Autophagy (from the ancient Greek for “self-feeding”) is the body’s cellular recycling system. This vital process breaks down and clears old, damaged or abnormal proteins and other cellular substances. There is increasing evidence that autophagic activity declines with age, including in the brain.

The researchers experimented on a Drosophila – fruit fly – model, examining F-actin in the brains of naturally aging animals. They compared the brains of young, middle-aged, and late-aged flies and observed a significant increase in total F-actin levels in the brain as they age.

Nature Communications/Edward Schmid

To determine whether the F-actin levels they observed reflected age or occurred universally over time, the researchers then examined flies with dietary and/or protein restriction, an approach that has been shown to slow aging and promotes longevity. They found that flies fed a low-protein diet had significantly longer lifespans than those fed a high-protein diet. Moreover, they saw F-actin in the brains of flies fed a rich diet in young middle age, which was not seen in the brains of flies with a food restriction.

Rapamycin, a small molecule that has been shown to extend lifespan, was administered to the flies next. Feeding flies with rapamycin significantly extended their lifespan compared to those fed a control.

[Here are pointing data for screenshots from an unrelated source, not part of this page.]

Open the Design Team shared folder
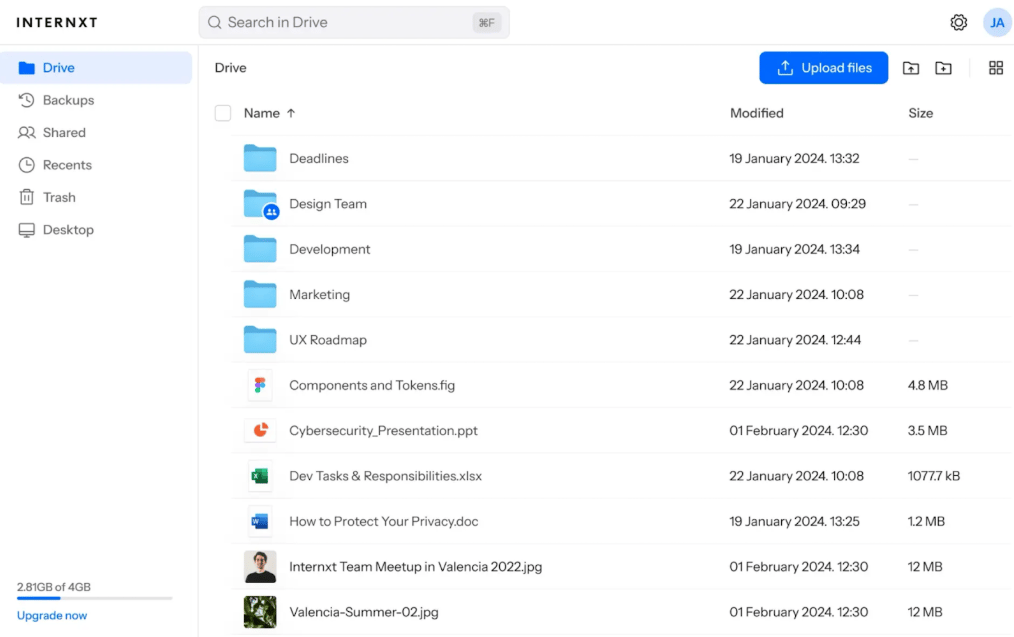The height and width of the screenshot is (637, 1014). [328, 203]
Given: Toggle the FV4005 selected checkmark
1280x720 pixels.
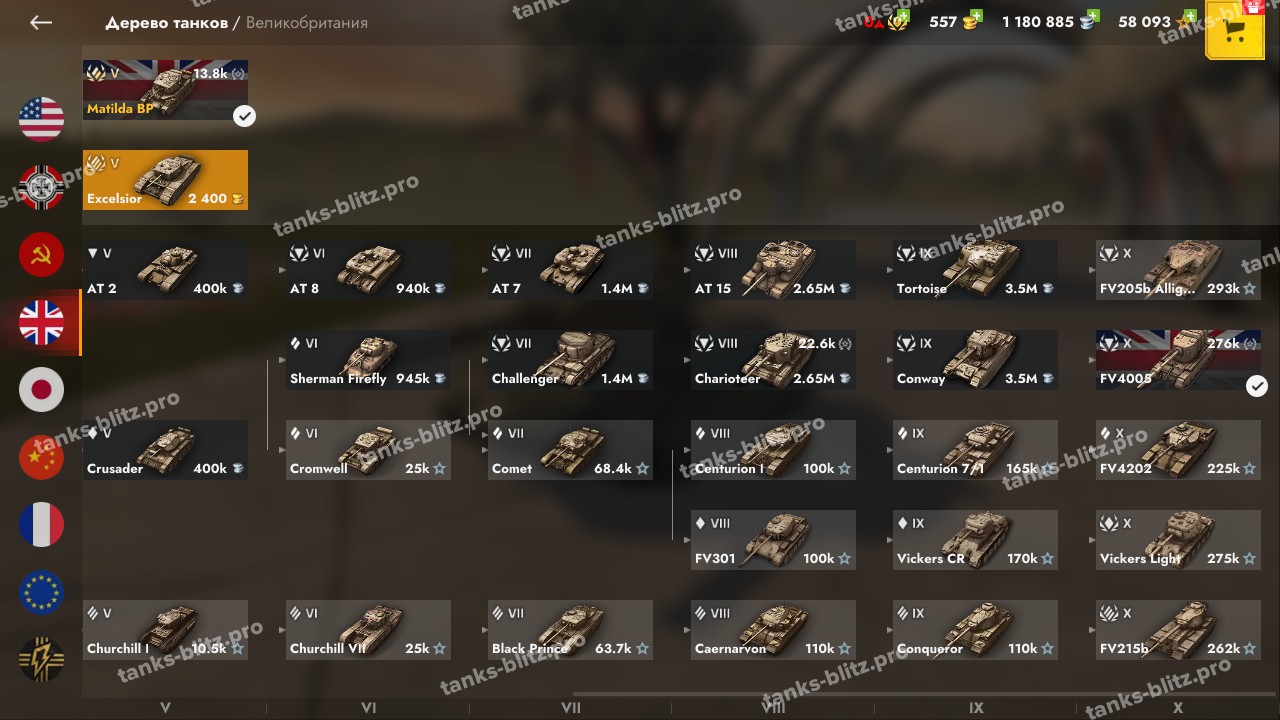Looking at the screenshot, I should [1257, 386].
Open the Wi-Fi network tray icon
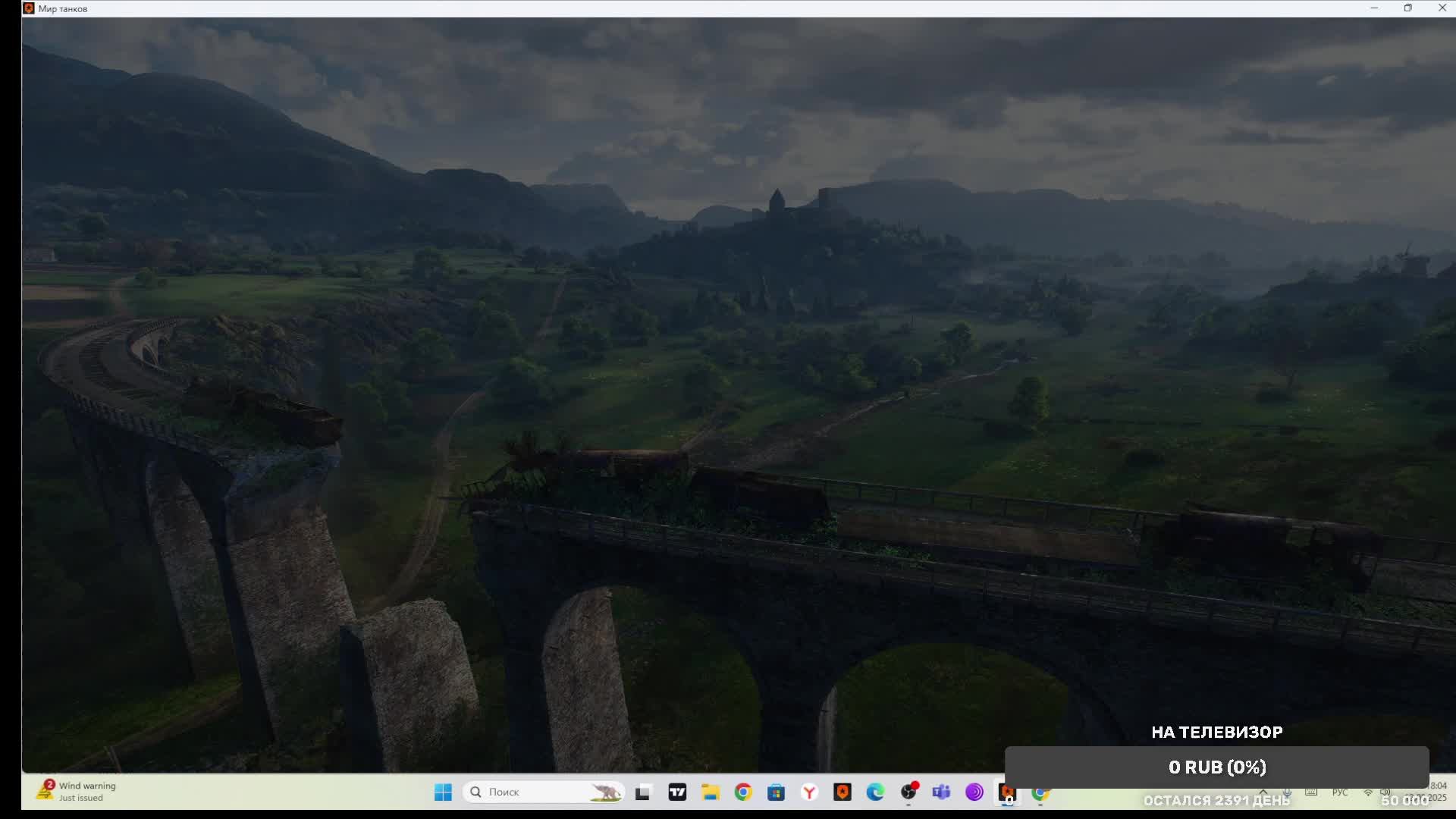This screenshot has width=1456, height=819. pos(1368,792)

In addition, aged rapamycin-fed flies had significantly less F-actin in the brain than age-matched controls. All findings, taken together, suggested that age-associated F-actin reflects healthy aging in fruit flies and could be counteracted by longevity-enhancing strategies.

“But this is a correlation, not a direct demonstration that F-actin is detrimental to brain aging,” Walker said. “To get to causation, we turned to genetics.”

Because the fruit fly genome has been completely mapped, the researchers could target genes in aging flies that are known to play a role in the accumulation of actin filaments. They found that knocking down Formin homology domain 2 containing ortholog (Phos) from fruit fly neurons prevented the accumulation of F-actin in the brain.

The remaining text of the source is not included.